## [INSTRUCTIONS FOR THE TASK]
Find and return every line of the data that contains the word "agent".

(TASK INPUT)

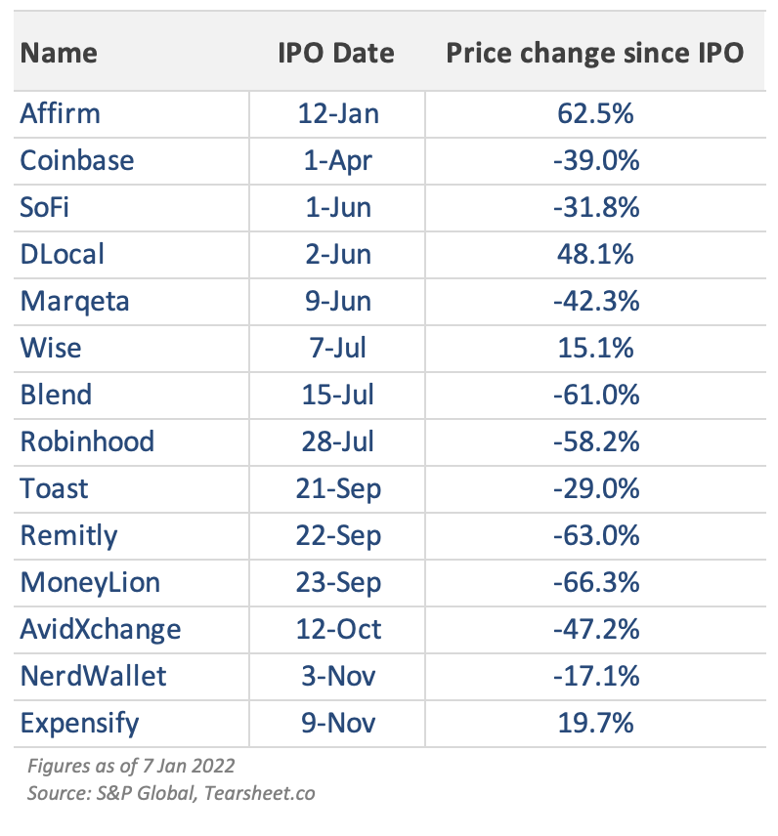Click Blend's IPO date 15-Jul

(337, 395)
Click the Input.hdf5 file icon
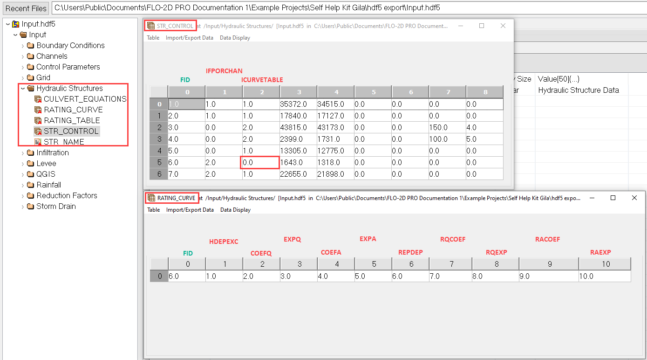The width and height of the screenshot is (647, 360). 16,24
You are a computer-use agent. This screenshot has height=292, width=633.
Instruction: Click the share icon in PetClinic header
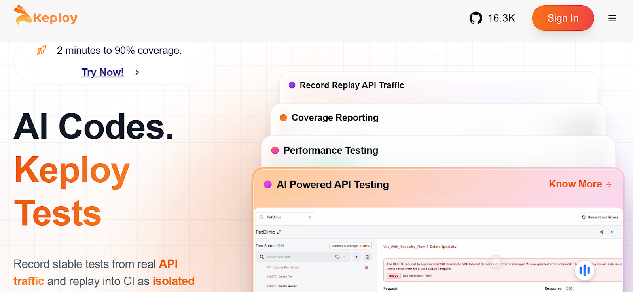pos(602,232)
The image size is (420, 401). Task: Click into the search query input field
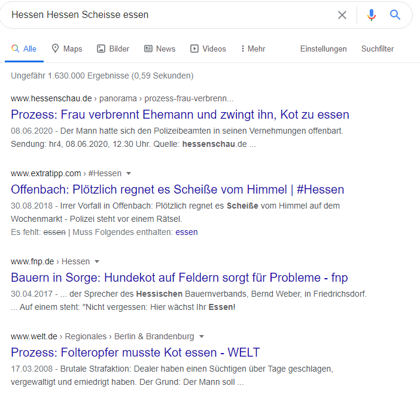172,15
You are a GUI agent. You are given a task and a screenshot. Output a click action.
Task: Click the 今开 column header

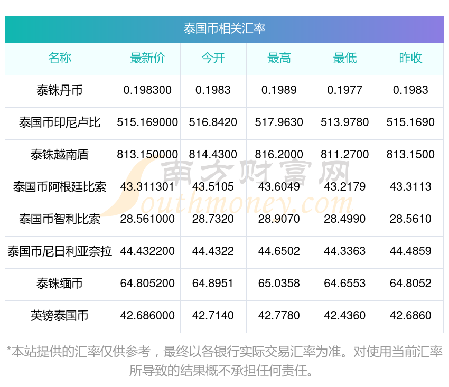213,59
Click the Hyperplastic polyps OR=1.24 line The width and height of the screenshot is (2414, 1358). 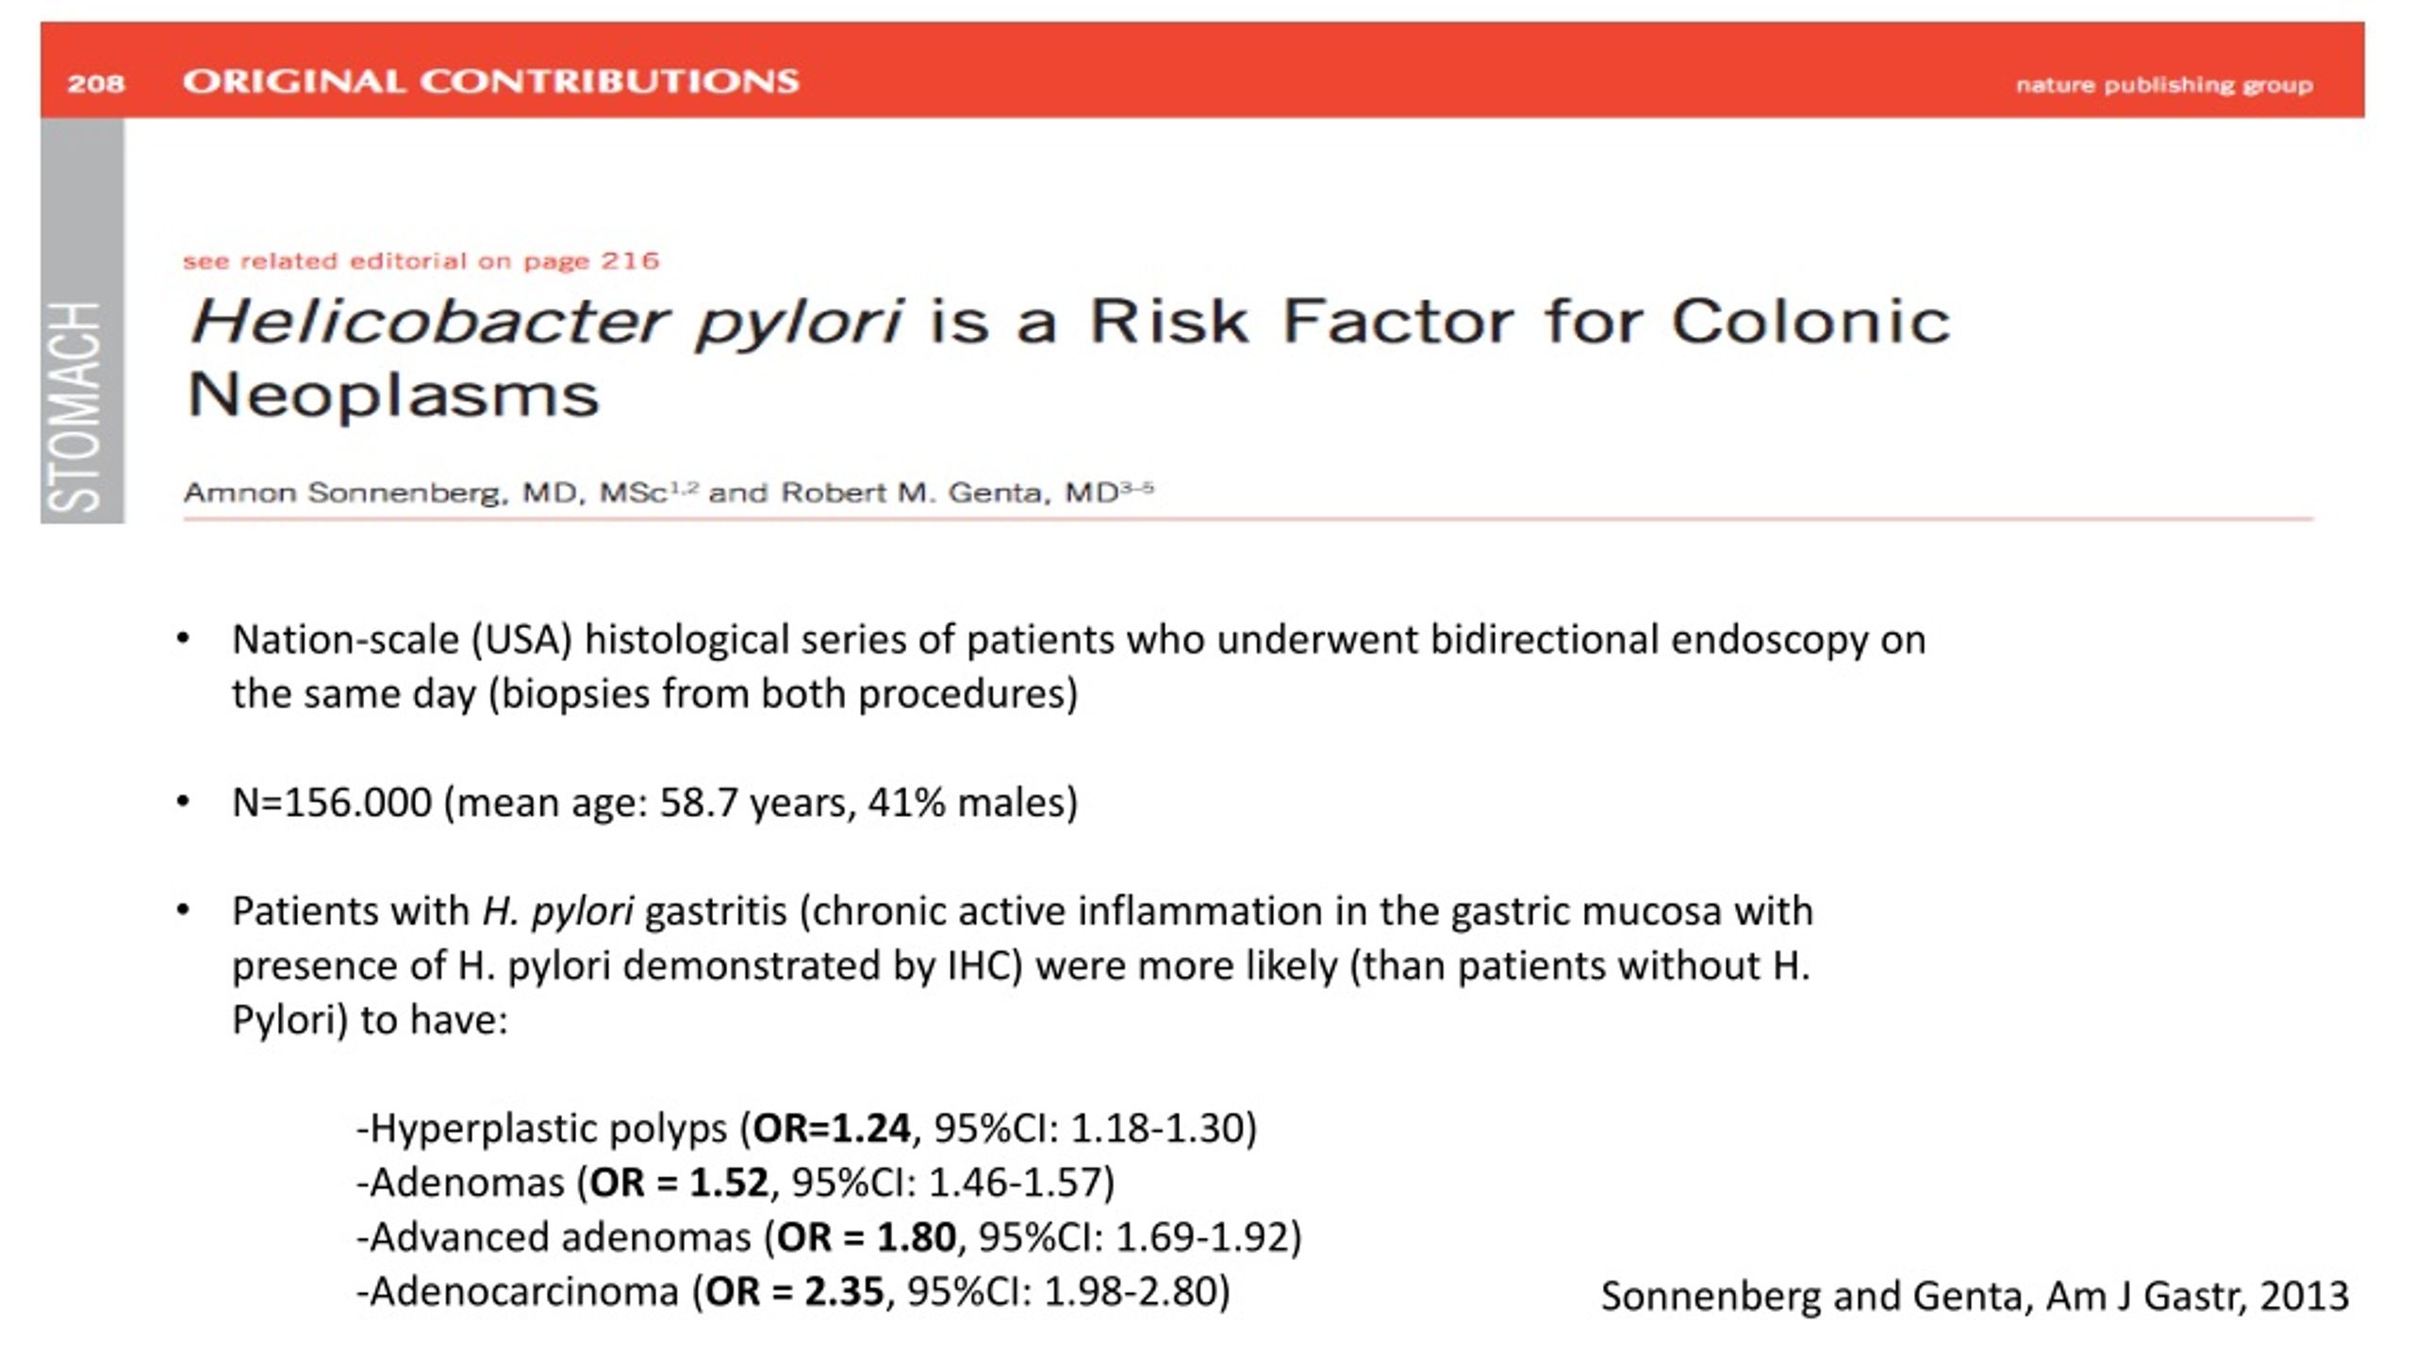click(x=807, y=1128)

(End TASK INPUT)

## [TASK RESULT]
You are a computer-use agent. This screenshot has height=292, width=633.
You are a GUI agent. You are given a task and a screenshot. Output a click action.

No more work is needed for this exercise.